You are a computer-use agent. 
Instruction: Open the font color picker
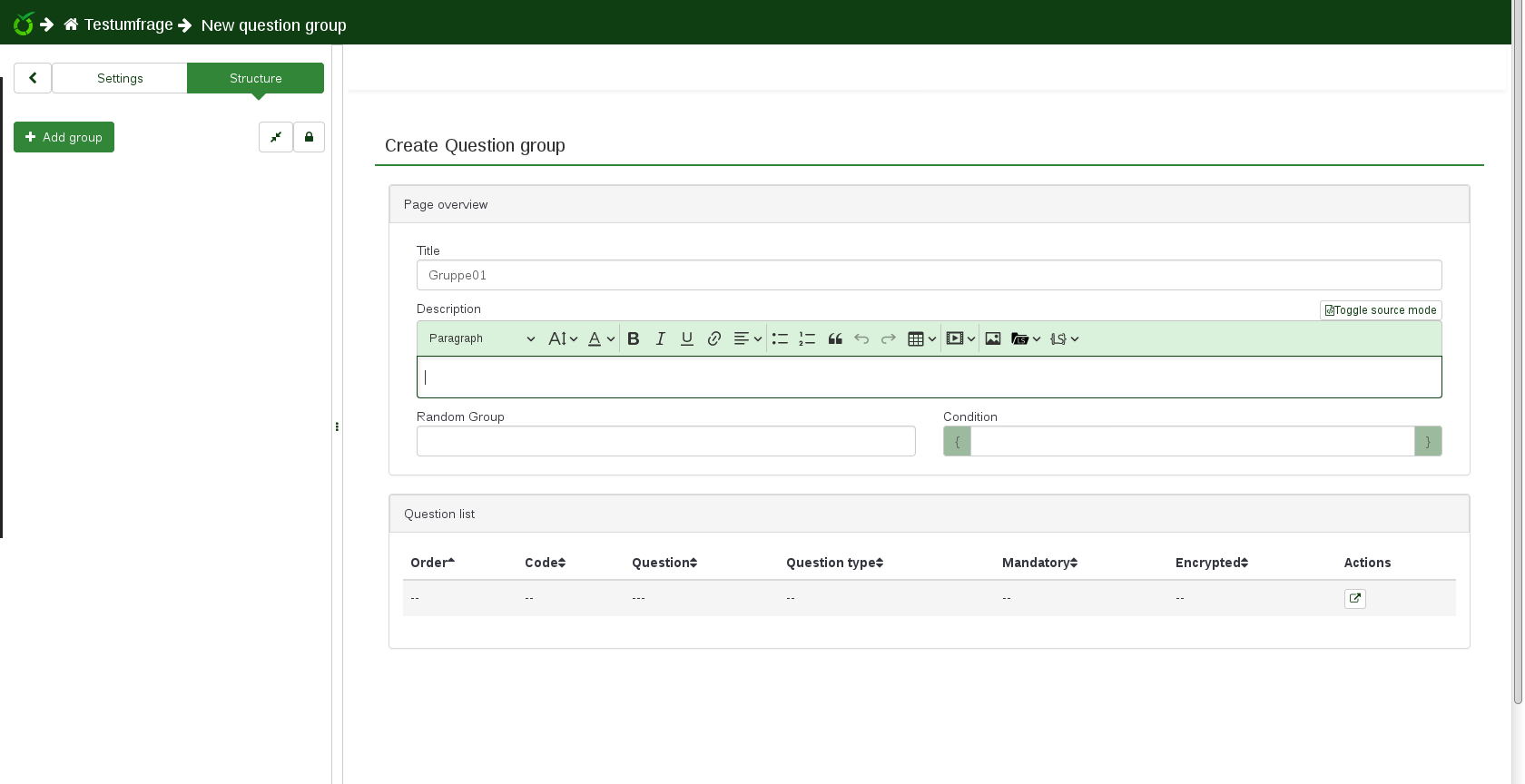(x=601, y=338)
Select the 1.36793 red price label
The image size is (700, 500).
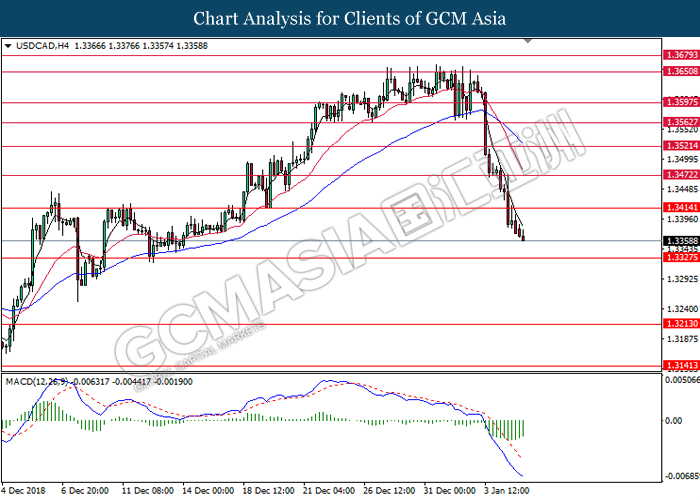681,55
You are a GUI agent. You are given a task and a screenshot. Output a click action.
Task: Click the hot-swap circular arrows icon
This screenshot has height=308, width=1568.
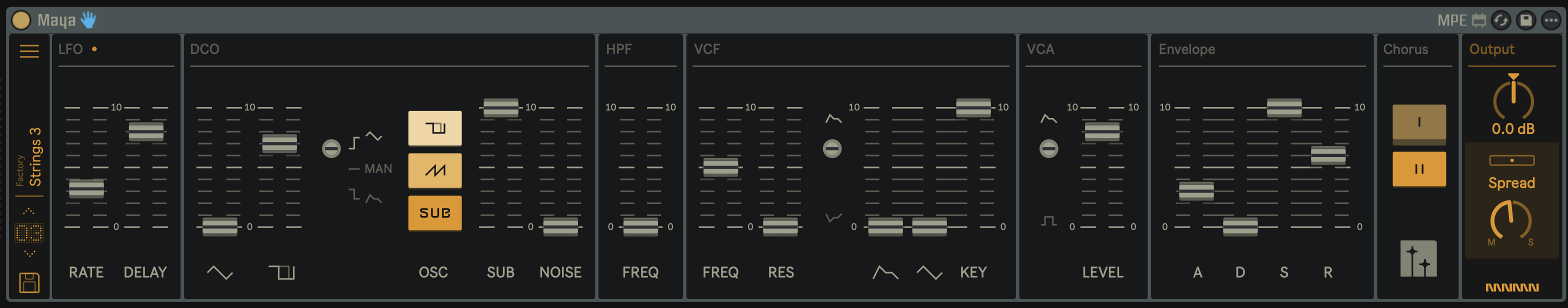[1501, 20]
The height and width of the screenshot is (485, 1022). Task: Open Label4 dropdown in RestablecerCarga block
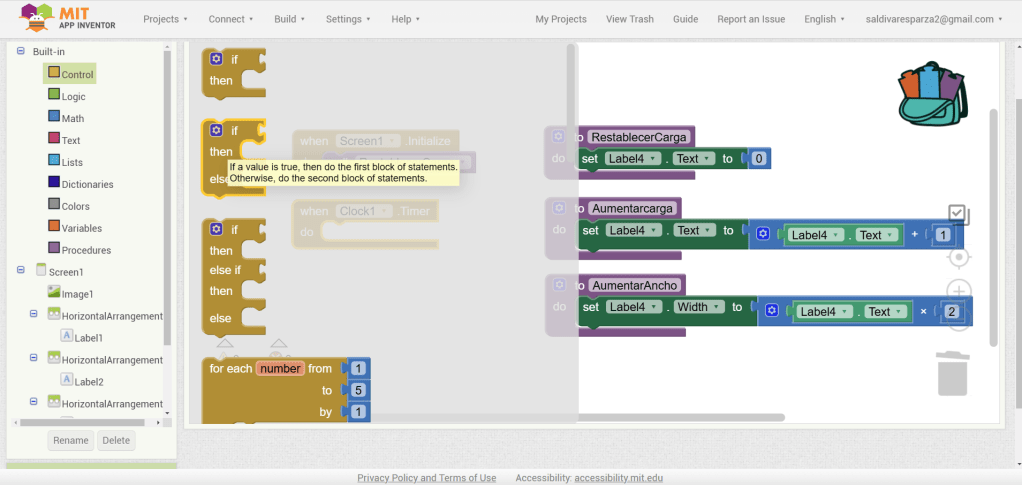[x=635, y=159]
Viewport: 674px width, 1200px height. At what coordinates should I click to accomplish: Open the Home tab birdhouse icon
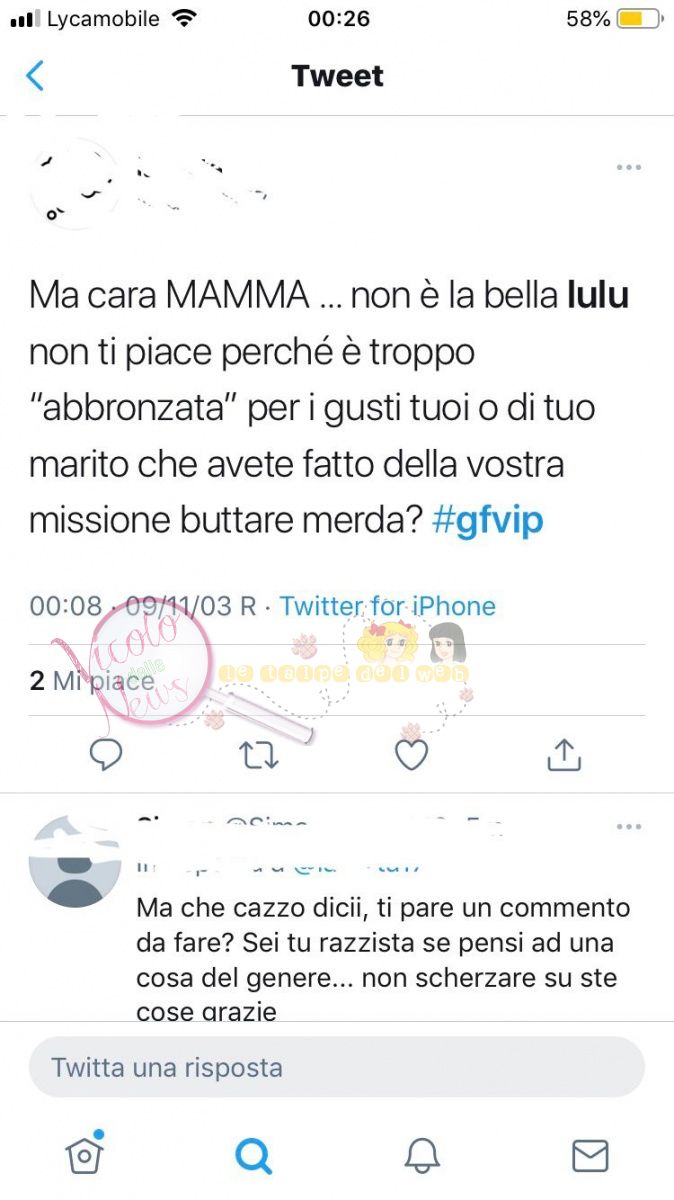pos(84,1153)
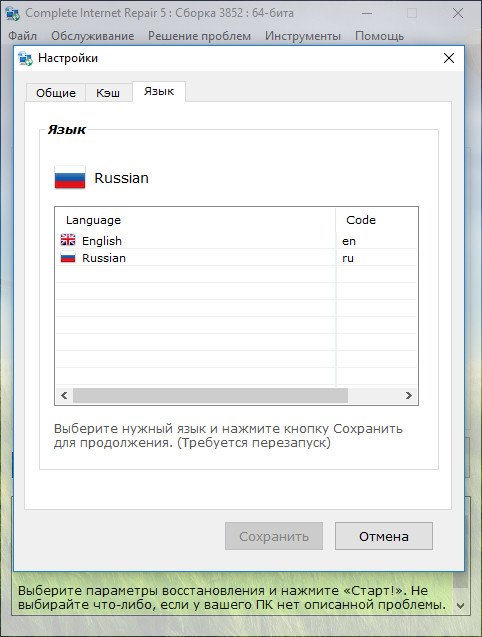The image size is (482, 637).
Task: Open the Файл menu
Action: click(x=22, y=36)

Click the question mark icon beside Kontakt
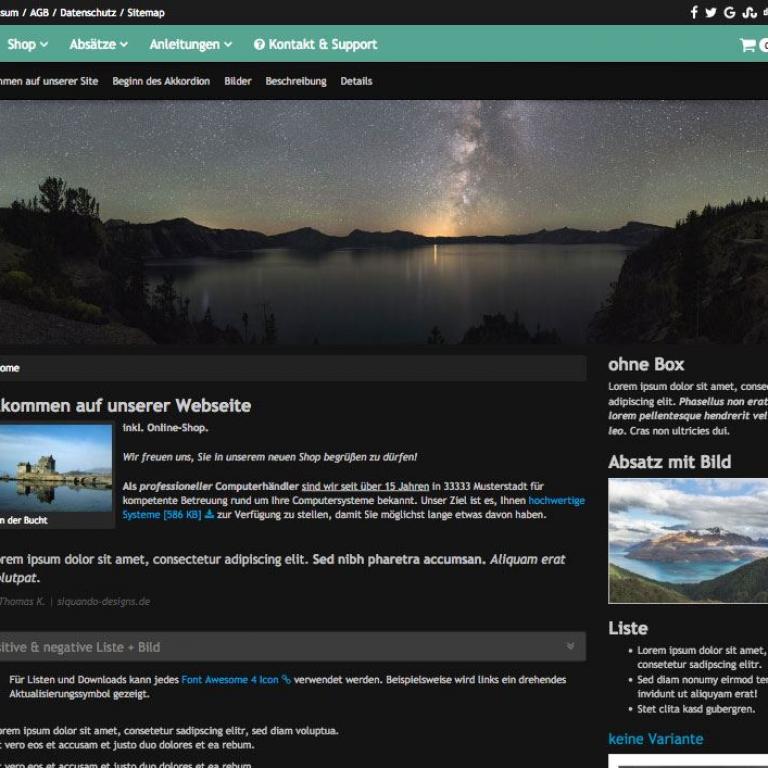pos(259,45)
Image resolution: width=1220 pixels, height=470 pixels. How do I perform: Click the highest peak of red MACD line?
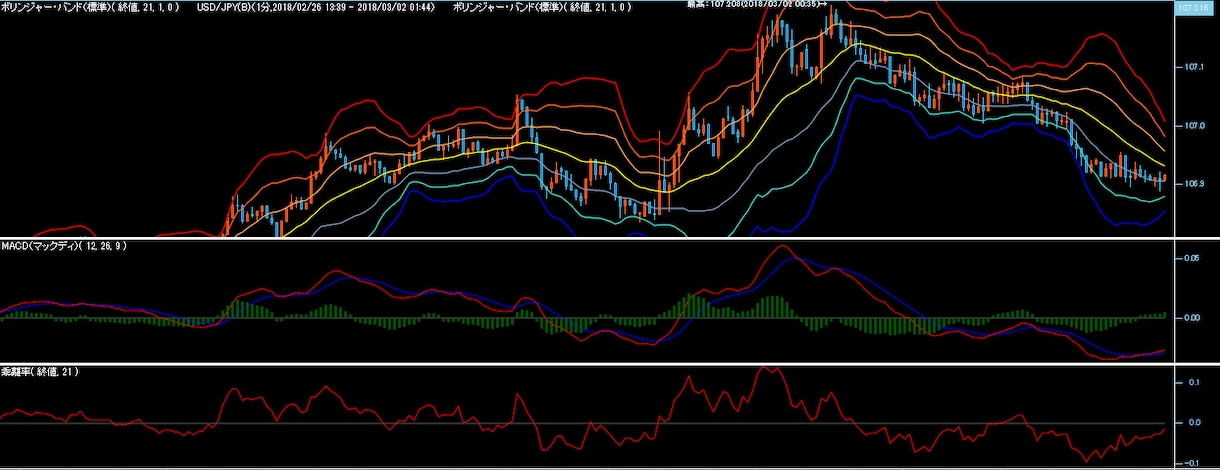pos(782,246)
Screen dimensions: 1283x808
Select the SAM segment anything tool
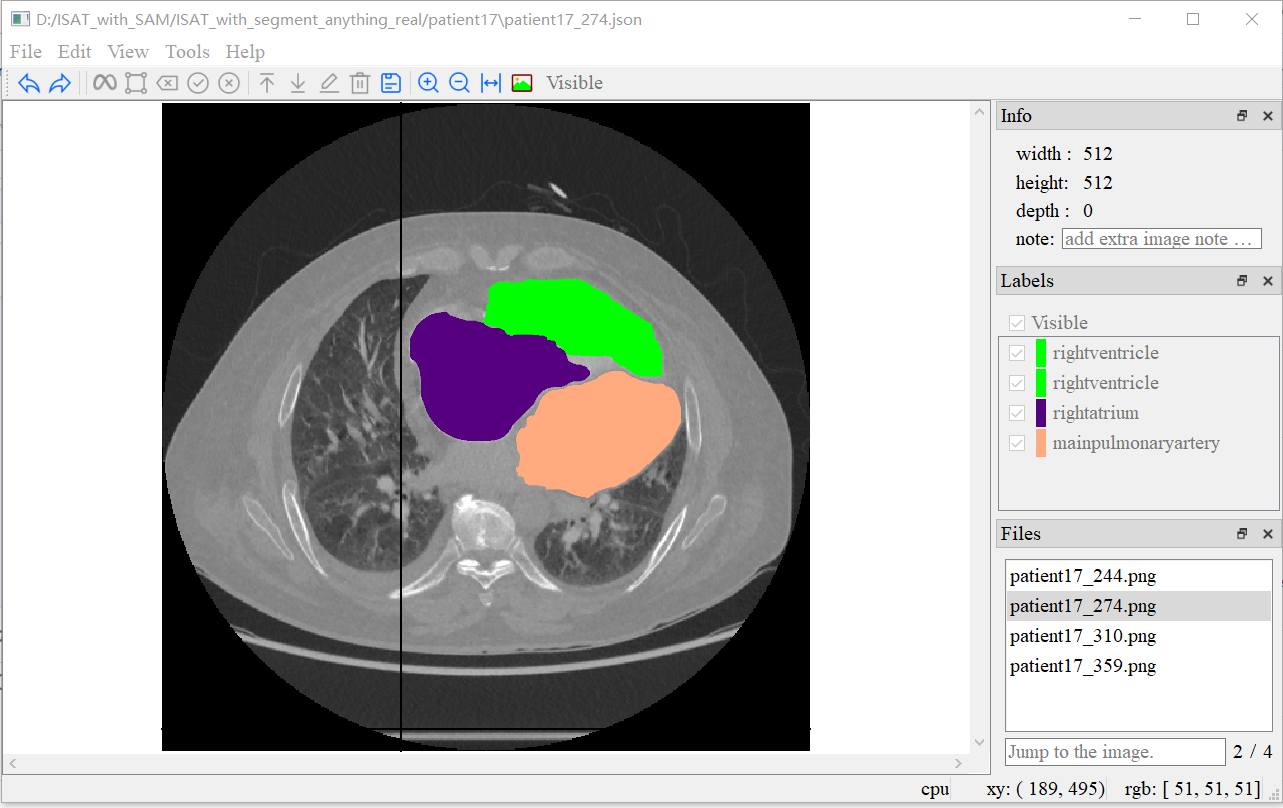pyautogui.click(x=104, y=83)
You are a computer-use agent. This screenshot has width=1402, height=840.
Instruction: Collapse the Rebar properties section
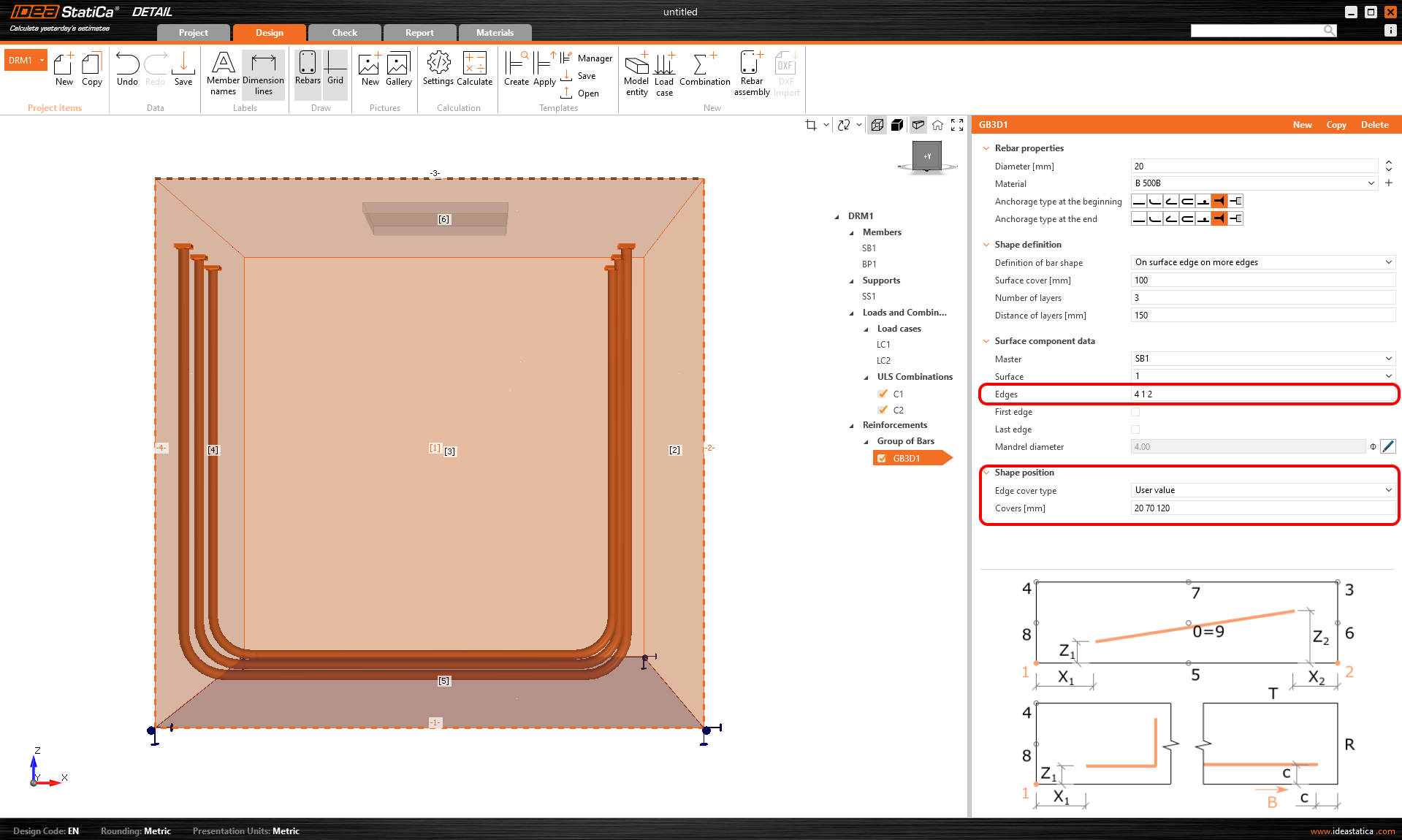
****************
Brief -
Return the listing above unaltered, omitting its pictures.

Response to the exercise -
You are a computer-use agent. 
Instruction: Open the font color picker
(x=601, y=338)
Select the 1.36793 red price label
The image size is (700, 500).
681,55
You are a GUI agent. You are given a task and a screenshot. Output a click action.
Task: Click the hot-swap circular arrows icon
This screenshot has height=308, width=1568.
[1501, 20]
The height and width of the screenshot is (485, 1022). Task: Open Label4 dropdown in RestablecerCarga block
[x=635, y=159]
Viewport: 674px width, 1200px height. At what coordinates should I click to accomplish: Open the Home tab birdhouse icon
pos(84,1153)
The image size is (482, 637).
Task: Open the Файл menu
Action: click(x=22, y=36)

Click the question mark icon beside Kontakt
pos(259,45)
Image resolution: width=1220 pixels, height=470 pixels. How do I perform: Click the highest peak of red MACD line?
pos(782,246)
Screen dimensions: 1283x808
Select the SAM segment anything tool
pyautogui.click(x=104, y=83)
You are a computer-use agent. This screenshot has width=1402, height=840.
Instruction: Collapse the Rebar properties section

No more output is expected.